Schriftart(en): Gotische Minuskel mit Versalien (A), Kapitalis (B).
- A
An(n)o Do(m)i(n)j: 〈1604〉 de(n) 〈28 Maij,〉a) ist in Christo de(m) herr(n) / seeliglich entschlaffe(n), der wolgebor(ne), herr, herr, Ernst, / Freijherr, von Rechberg, vo(n) hohe(n) Rechb(erg)b) zu Cro(n)burg, / Weijssenstei(n), vnd Kellmüntz, Rö(misch)b) Kaij(serlicher)b) Ma(jestät)b) rath (etce)t(era)c) de(m) Gott / genad
- B
. M(ichael) . (Stz. nr. 7) . S(challer) .
Rechberg. |
Textkritischer Apparat
- Nachtrag des Todesdatums unter genauer Nachahmung der vorgegebenen Schriftformen, dennoch an leichten Abweichungen zu erkennen: so ist der gebrochene untere Bogen des a etwas weiter nach oben gezogen als im übrigen Text, die i-Punkte sitzen deutlich höher, und nach Maij bleibt ein größerer Zweischenraum als sonst, der auch nicht geschlossen werden kann durch das offensichtlich zu diesem Zweck hier eingesetzte Komma.
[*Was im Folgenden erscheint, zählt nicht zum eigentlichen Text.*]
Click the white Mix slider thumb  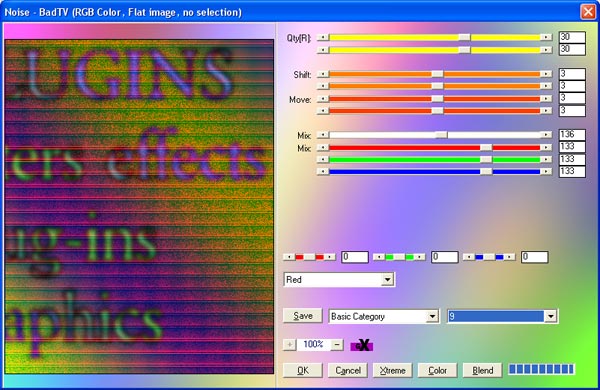tap(442, 135)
Vgl. Anm. 1.
- Kürzung durch Doppelpunkt.
- Lesung unsicher. Vor dem eindeutigen t ein nach rechts offener, oben zur Schlinge geschlossener Bogen in der Form eines runden Minuskel-e, vielleicht als et-Kürzel zu lesen, statt des üblichen c als Kürzung für c(etera) hätte der Steinmetz dann versehentlich ein t gehauen.
Anmerkungen
- Eine Weißensteiner Amtsrechnung von 1601/02 für den Maler Hans Burg aus Memmingen für die farbige Fassung der Weißensteiner Epitaphien für Ernst von Rechberg und seinen Bruder Haug (nr. 343) beweist, daß das Grabmal Ernsts bereits vor seinem Tod angefertigt worden ist; vgl. Hummel, Lauterstein 18.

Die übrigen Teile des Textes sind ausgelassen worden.